Storage, Thawing, And Leftovers

Keep frozen packs at a steady sub-zero temperature. For thawing, park sealed fillets in the fridge overnight or use a quick cold-water bath. Dry well, then cook. Leftovers hold a day in a covered dish; reheat gently to preserve moisture and keep the protein target intact.

Protein Targets And Sample Plates

Meal plans work better when the plate is easy to picture. If your goal is a balanced dinner near 30 g of protein, a 170 g raw basa fillet plus a small side of Greek yogurt sauce or a cup of beans gets you there without crowding calories. For a lighter lunch around 20 g, a 130–150 g raw fillet with a grain salad lands right on mark. For a higher target in one sitting, stack two smaller fillets or add an egg-white omelet on the side.

Three Easy Combos

  • Herb-baked basa, lemon-yogurt dip, roasted carrots, and a scoop of quinoa.
  • Pan-seared basa over rice with cucumber salad and toasted sesame.
  • Air-fried basa tacos with cabbage slaw and a spoon of black beans.

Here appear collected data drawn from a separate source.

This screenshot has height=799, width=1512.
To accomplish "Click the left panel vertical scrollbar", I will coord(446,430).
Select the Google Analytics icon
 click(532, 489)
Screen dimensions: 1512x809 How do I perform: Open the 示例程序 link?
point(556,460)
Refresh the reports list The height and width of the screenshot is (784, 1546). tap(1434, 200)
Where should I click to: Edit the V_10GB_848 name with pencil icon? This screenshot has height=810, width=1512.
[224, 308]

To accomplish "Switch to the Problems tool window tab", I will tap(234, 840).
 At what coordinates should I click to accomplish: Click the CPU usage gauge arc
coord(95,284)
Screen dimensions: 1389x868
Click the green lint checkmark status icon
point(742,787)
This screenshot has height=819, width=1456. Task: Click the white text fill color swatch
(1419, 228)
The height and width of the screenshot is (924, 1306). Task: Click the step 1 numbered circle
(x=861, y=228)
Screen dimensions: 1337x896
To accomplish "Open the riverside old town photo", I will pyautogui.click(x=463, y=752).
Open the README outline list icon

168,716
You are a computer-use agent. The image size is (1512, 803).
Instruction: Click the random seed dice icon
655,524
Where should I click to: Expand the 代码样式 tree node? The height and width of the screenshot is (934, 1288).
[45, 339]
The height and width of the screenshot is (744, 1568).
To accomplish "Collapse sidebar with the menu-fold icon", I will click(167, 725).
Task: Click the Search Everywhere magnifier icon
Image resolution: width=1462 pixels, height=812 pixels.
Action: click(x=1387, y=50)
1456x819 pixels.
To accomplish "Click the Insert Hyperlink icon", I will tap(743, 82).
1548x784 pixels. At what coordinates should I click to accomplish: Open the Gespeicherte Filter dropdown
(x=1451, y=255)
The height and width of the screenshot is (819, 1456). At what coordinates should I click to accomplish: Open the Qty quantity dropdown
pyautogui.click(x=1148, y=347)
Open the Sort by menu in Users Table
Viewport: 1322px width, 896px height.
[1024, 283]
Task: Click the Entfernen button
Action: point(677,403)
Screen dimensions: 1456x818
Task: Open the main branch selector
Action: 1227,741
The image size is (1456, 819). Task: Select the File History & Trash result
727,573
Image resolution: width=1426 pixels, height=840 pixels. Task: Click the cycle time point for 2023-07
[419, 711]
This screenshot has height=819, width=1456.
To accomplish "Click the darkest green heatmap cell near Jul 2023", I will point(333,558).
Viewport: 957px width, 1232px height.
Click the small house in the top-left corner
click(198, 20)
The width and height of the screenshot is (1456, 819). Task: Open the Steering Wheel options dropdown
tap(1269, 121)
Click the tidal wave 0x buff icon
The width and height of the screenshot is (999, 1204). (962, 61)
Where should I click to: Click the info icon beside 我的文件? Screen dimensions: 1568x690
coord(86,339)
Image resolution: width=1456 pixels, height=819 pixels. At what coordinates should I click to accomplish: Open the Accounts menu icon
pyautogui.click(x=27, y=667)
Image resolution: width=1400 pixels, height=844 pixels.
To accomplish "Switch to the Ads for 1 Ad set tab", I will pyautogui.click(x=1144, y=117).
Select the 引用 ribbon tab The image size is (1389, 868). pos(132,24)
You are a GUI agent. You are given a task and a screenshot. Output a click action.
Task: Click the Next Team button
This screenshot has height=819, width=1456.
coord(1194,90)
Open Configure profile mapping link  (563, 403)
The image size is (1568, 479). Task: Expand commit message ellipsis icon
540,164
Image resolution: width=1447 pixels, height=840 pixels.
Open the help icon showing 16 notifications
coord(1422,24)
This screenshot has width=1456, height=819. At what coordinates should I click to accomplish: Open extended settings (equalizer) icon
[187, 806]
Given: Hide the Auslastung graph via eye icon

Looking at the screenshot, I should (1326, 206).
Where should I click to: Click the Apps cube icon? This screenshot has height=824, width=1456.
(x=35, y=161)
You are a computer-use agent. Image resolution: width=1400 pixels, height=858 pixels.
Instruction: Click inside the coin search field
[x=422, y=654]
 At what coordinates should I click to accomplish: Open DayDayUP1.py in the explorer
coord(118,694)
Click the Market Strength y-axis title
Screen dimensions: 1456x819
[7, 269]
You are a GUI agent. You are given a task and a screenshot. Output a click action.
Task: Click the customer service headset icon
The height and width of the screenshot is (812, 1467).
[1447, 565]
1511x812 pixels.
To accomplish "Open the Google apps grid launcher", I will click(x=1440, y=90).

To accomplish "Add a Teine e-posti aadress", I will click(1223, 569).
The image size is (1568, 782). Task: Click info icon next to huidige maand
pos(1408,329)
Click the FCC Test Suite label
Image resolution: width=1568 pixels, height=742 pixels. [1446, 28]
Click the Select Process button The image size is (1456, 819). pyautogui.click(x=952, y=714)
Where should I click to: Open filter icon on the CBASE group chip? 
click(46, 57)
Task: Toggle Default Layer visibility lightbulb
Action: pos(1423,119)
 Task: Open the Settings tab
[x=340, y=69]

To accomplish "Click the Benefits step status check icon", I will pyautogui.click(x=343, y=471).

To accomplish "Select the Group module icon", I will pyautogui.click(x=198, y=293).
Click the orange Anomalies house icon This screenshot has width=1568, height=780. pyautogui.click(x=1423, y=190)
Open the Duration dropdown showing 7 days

Budget And Sustainability Notes

Basa often costs less than many white fish, which makes weekly meal planning easier. Affordability doesn’t change protein grams; it simply helps you keep seafood in the rotation. Since omega-3 levels are lower than fatty fish, rotate choices during the week for a stronger EPA and DHA average. When available, certified aquaculture labels help you favor producers who steward water and feed inputs more carefully.

Why Variety Still Wins

The big picture on seafood intake is steady, moderate servings spread through the week. The FDA advice about eating fish lays out a simple range for weekly seafood that fits most households, with an emphasis on lower-mercury picks. Basa sits in that everyday range, giving you a steady protein anchor on nights when you want mild flavor and quick prep.

Frequently Misread Claims

Packages sometimes advertise “protein-packed” or “high in omega-3.” With basa, the protein claim is fair for a lean white fish, but the omega-3 claim is relative. EPA and DHA numbers are small compared with salmon, so use basa for protein and choose an oily fish night for the omega-3 boost. Marketing can blur those lines; your plan becomes crystal clear when you know the per-100-gram protein and the omega-3 reality.

Putting It All Together

For quick weeknight protein, basa is tough to beat. Count 13–15 g protein per 100 g raw, buy uniform fillets, season lightly, and cook with gentle heat. Build meals around vegetables and whole grains, rotate in oily fish for omega-3 coverage, and you’ll hit the sweet spot for both taste and nutrition without stretching the budget.